▸ **EXERCISE**: Return exactly the span of lines in the following data that opens with the line containing "Task: Click the" and closes with the line containing "Screen dimensions: 454x305". Include nothing else.

▸ **AVAILABLE DATA**:
*** Begin section ***
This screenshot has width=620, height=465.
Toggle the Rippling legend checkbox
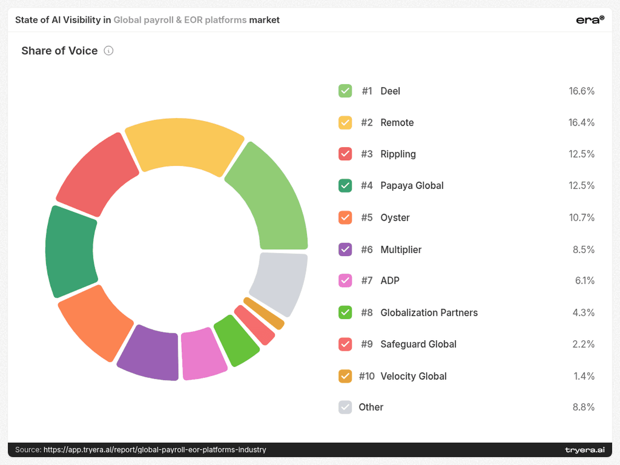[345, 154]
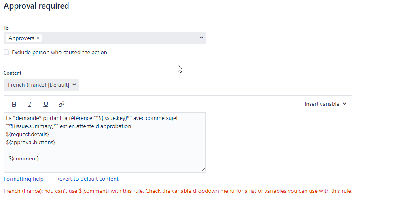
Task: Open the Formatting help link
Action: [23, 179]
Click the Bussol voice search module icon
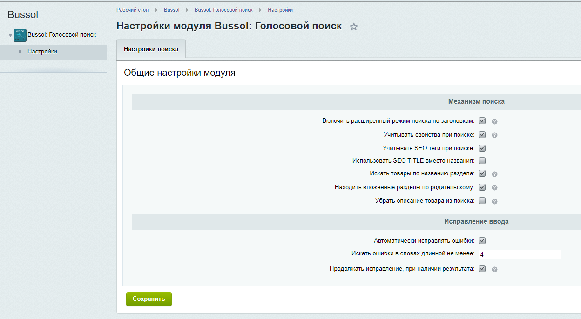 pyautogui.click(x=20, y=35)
*** End section ***
*** Begin section ***
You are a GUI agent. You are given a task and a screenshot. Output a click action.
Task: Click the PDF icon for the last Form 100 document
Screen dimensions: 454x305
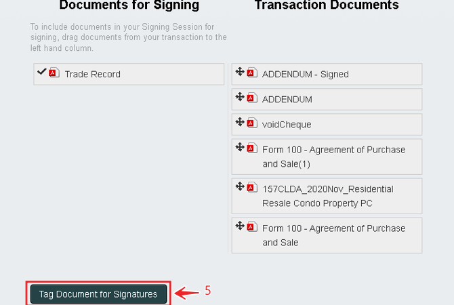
*** End section ***
▸ **RESPONSE**:
Task: Click the PDF icon for the last Form 100 document
Screen dimensions: 454x305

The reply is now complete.